>> Start Given passage

Type
- Type: Board of Supervisors

Leadership
- Chair: Jeff McKay (D)
- Vice Chair: Kathy Smith (D)

Structure
- Seats: 10
- Political groups: Governing party Democratic (9); Opposition Republican (1);
- Length of term: 4 years

Elections
- Next election: November 2, 2027

Meeting place
- Fairfax County Government Center Fairfax County, Virginia, U.S.

Website
- Fairfax County Board

= Fairfax County Board of Supervisors =

Government entity of Fairfax County, Virginia

The Fairfax County Board of Supervisors, sometimes abbreviated as FCBOS, is the governing body of Fairfax County, Virginia, a county of over a million in Northern Virginia. The board has nine districts, and one at-large district which is always occupied by the Chair. Members may serve unlimited number of four-year terms, as there are no term limits.

The Board usually meets two Tuesdays every month in the Board Auditorium at the Fairfax County Government Center near Fairfax, Virginia. Members of the public are invited to attend these meetings.

The chair presides at all meetings, and has all of the powers of a member, including one vote. The chair, however, does not have the power to veto legislation. The Vice Chair is elected amongst the members annually at the first meeting of the year in January.

==Powers and responsibilities ==
Within the limits set forth by the Virginia General Assembly, the Board is responsible for setting local tax policy, approving land use plans and appointing officials to various county government positions, including a County Executive who prepares the annual budget and carries out ordinances enacted by the Board.

The Board also controls by its appointment power the board membership of several locally important authorities, including the Fairfax County Consumer Protection Commission, Fairfax County Economic Development Authority, the Fairfax County Park Authority, the Fairfax County Water Authority, and the Fairfax County Redevelopment and Housing Authority.

The Board exercises its taxation power primarily by setting the county's real property tax rate, which accounts for more than 63% of the general fund revenue. Other financially important tax rates set by the board include the personal property tax rate, which is applied to the value of vehicles in the county, and the business, professional and occupational license (BPOL) tax, which is applied to the gross receipts of businesses in the county.

==History==
The Board of Supervisors was established in 1870.

Initially, the board had six members, one from each of the magisterial districts of Centreville, Dranesville, Falls Church, Lee, Mount Vernon and Providence, with the chairman elected from among the members of the board to a single year term.

>> End Given passage
>> Start Supplied material

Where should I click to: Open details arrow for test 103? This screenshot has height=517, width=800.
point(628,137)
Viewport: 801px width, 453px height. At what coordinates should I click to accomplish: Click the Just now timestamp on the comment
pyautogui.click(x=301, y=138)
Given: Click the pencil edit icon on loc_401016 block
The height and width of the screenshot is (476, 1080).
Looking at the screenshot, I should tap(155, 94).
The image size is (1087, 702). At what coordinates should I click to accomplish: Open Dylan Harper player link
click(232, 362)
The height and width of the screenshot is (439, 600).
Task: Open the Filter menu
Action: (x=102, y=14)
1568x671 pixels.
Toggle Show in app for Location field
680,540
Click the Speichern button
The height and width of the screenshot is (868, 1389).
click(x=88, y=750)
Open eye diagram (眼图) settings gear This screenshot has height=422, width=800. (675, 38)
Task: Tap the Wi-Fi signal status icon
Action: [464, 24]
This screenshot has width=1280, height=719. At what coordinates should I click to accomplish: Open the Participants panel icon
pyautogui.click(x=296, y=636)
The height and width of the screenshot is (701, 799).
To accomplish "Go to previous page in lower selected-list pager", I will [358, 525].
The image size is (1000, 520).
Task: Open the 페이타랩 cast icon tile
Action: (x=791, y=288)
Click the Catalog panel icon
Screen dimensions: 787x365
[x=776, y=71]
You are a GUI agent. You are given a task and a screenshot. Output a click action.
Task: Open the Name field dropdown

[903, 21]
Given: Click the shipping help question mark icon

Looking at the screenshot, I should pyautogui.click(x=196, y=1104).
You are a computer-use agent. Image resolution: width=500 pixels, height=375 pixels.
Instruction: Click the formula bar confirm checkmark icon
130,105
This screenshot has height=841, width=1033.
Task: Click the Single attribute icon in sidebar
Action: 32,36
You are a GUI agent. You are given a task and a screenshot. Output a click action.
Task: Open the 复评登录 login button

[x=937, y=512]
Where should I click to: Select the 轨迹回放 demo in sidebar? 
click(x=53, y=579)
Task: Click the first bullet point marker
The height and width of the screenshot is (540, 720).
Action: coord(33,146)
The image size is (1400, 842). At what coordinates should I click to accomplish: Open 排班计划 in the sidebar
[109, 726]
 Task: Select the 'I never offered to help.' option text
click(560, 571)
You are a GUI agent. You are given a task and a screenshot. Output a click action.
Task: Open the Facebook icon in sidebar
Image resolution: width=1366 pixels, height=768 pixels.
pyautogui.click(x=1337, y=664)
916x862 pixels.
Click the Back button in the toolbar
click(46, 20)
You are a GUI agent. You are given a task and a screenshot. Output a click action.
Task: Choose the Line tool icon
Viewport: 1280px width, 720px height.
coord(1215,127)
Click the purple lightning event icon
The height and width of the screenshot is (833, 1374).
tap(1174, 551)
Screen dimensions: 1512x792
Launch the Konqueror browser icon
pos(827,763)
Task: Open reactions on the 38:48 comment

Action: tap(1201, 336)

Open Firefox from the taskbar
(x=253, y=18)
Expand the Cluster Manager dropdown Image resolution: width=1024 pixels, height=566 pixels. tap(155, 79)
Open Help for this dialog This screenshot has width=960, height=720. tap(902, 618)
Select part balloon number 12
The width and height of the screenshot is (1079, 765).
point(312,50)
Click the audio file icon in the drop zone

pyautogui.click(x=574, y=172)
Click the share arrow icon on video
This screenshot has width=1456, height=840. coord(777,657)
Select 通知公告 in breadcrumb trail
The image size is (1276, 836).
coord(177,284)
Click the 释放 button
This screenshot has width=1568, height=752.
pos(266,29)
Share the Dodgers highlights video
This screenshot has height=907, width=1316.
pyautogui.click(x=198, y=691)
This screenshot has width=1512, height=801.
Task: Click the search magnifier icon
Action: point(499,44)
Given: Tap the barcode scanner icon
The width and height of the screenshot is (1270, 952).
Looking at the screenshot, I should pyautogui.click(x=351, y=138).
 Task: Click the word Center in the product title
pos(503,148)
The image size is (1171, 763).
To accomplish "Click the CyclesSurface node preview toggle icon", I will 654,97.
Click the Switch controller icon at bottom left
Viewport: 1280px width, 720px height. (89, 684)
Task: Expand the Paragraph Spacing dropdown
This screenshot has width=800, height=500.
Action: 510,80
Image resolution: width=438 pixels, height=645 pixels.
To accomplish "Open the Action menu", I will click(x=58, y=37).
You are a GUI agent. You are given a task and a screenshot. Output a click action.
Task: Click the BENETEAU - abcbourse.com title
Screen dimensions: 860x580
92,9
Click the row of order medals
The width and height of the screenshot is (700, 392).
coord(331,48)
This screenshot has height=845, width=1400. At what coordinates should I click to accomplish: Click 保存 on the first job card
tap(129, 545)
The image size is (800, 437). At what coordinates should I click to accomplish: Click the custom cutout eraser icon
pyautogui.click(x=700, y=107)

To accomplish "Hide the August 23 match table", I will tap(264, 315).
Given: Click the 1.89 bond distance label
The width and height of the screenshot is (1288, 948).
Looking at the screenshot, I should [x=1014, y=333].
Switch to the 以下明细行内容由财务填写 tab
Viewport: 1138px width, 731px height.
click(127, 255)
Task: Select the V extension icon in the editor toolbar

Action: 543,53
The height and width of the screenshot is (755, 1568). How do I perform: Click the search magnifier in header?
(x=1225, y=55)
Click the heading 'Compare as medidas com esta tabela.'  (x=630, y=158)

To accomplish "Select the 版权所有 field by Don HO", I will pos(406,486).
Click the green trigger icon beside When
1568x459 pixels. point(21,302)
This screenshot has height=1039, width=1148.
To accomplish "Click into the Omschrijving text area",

>> End Supplied material

Goal of the exercise:
Rewrite the passage on the Fairfax County Board of Supervisors from "Meeting place" up to and including "attend these meetings.", replacing "Tuesdays" with "Wednesdays".

Output of the task:
Meeting place
- Fairfax County Government Center Fairfax County, Virginia, U.S.

Website
- Fairfax County Board

= Fairfax County Board of Supervisors =

Government entity of Fairfax County, Virginia

The Fairfax County Board of Supervisors, sometimes abbreviated as FCBOS, is the governing body of Fairfax County, Virginia, a county of over a million in Northern Virginia. The board has nine districts, and one at-large district which is always occupied by the Chair. Members may serve unlimited number of four-year terms, as there are no term limits.

The Board usually meets two Wednesdays every month in the Board Auditorium at the Fairfax County Government Center near Fairfax, Virginia. Members of the public are invited to attend these meetings.